Le transport scolaire, un casse-tête pour les autorités locales

Le transport scolaire est devenu pour l’exécutif communal de Aïn Zaouia un véritable casse-tête et même une source de conflit entre les élèves et l’APC.

Pas plus loin qu’en ce début de semaine, des lycéens ont fait irruption à l’intérieur de siège de l’APC pour réclamer plus de moyens de transport, notamment ceux issus des village de la localité de Boumahni.

Ainsi, pour faire entendre leur voix, ils ont procédé à la fermeture du siège de l’APC pendant plus de (2) heures, une action de protestation accompagné de quelques actes de saccage dans le hall de la mairie.

Ce comportement a surpris tout le monde, peut-être du fait que la population de Aïn Zaouia est connu pour son sens de la retenue lorsqu’elle se retrouve confrontée à des épreuves difficiles.

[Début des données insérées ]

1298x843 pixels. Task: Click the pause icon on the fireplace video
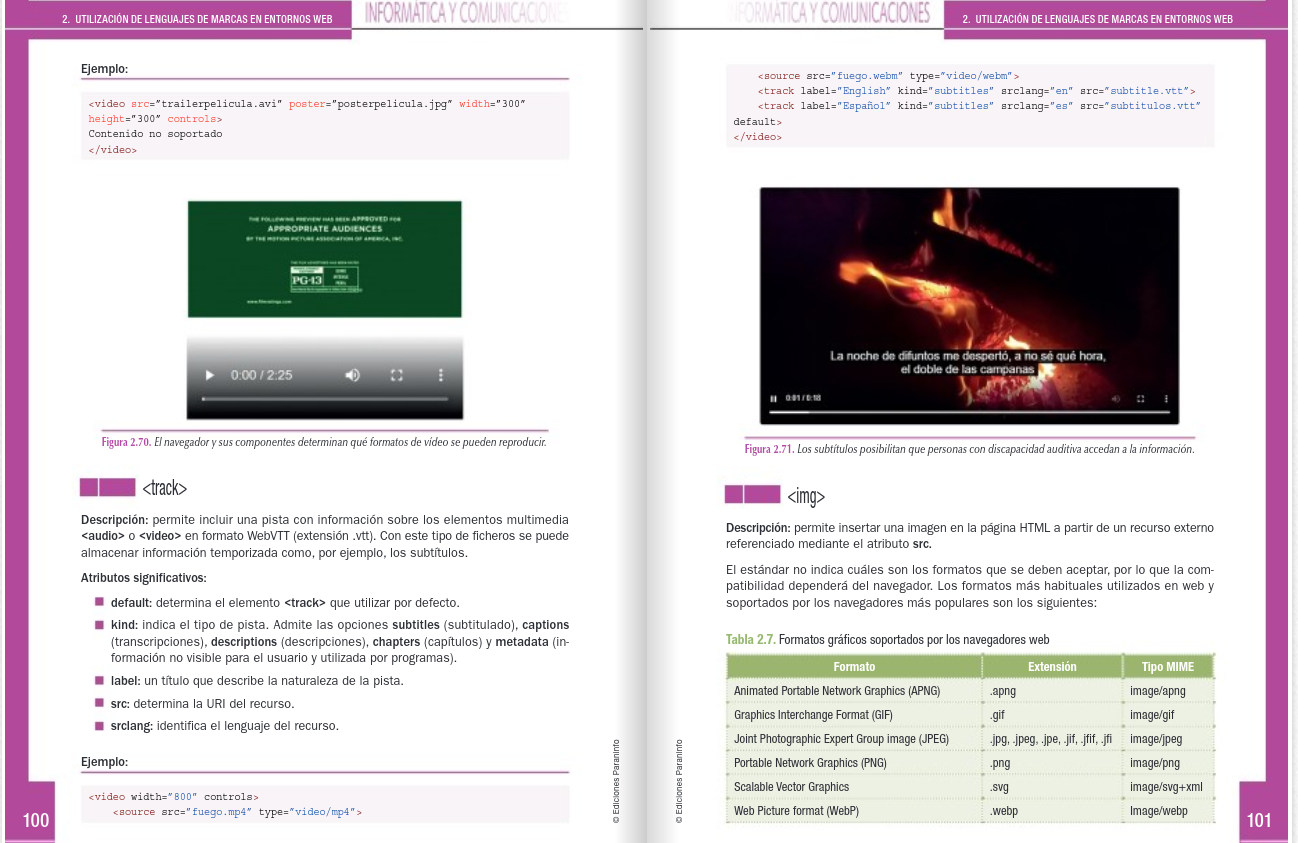(x=774, y=397)
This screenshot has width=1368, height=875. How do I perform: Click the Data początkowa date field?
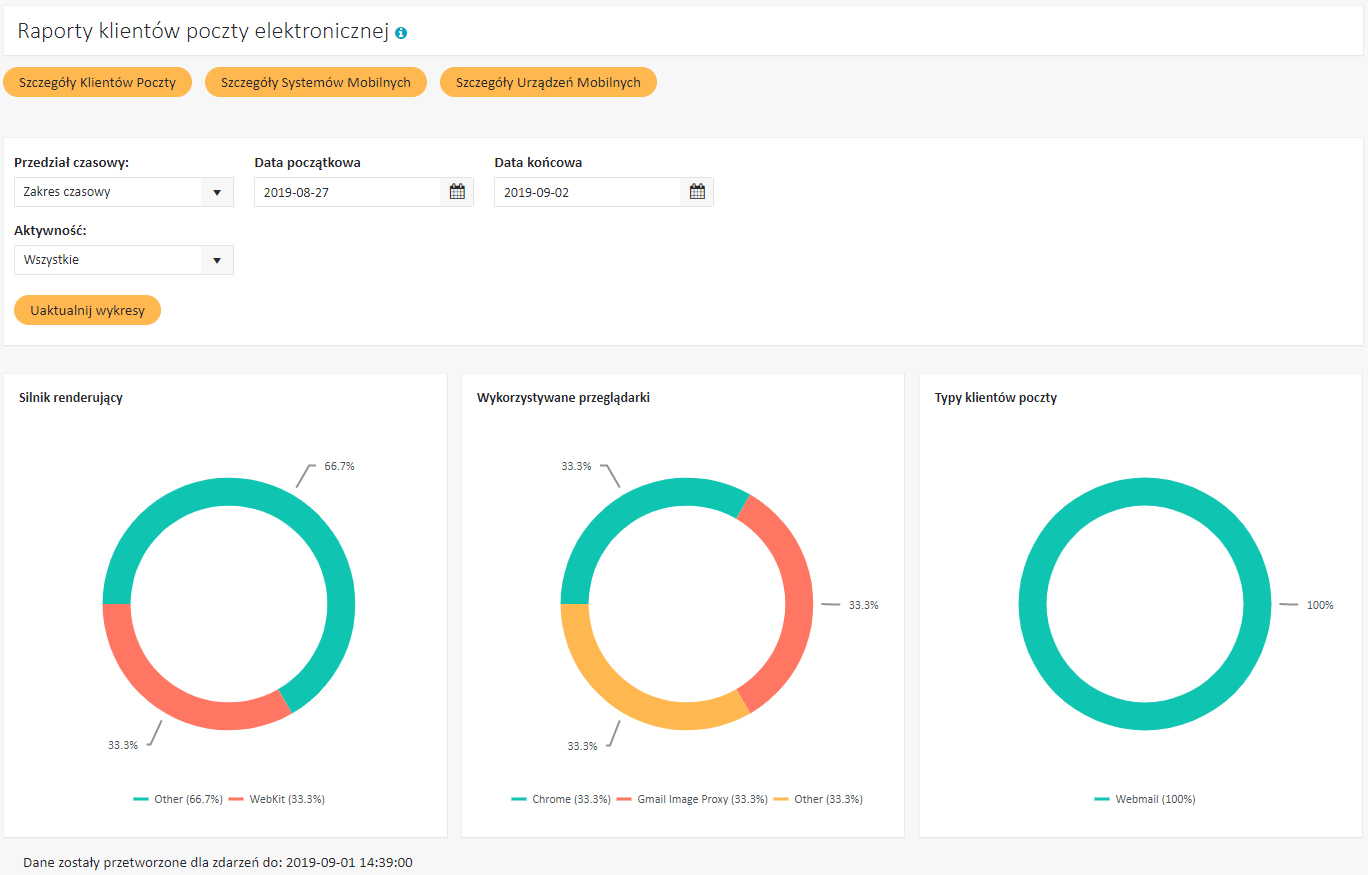(347, 192)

Même si cette colère est justifiée, car le problème soulevé est bien réel en s’entretenant avec les représentants des lycéens ils sont déterminés à faire valoir leur droit pour un transport scolaire plus adéquat, à savoir un minimum de bus au lieu des camions aménagés qui n’offrent pas les conditions de transport idéal pour une population scolaire qui ne cesse de s’accroître au fil des années. Ces élèves courent un risque surtout lorsqu’on sait que les effectifs transportés sont souvent en situation de surcharge.

Du côté des autorités locales, tant que le parc roulant de la commune n’est pas renforcé, ils ne peuvent que se contenter de ce qu’ils ont comme moyens, se limitant à quatre (4) camions aménagés, quatre (4) minibus et un bus loué chez un partenaire privé.

En outre, il faut signaler que suite à des actes de sabotage, subis l’année dernière par la commune, deux camions ont été incendiés.

De ce fait, la marge de manœuvre pour répondre aux besoins d’une population éparpillée sur une superficie plus importante que celle de la commune de Boghni, reste au demeurant très limitée, et ce en l’absence d’un cadre de concertation entre les parents d’élèves, les comités de villages et l’APC.

Tout de même, un espoir est né pour atténuer la crise du transport, non pas en dotant la commune de nouveaux moyens, chose que continue de revendiquer l’APC, mais en lançant les travaux de construction d’un lycée à la périphérie du chef-lieu de la commune.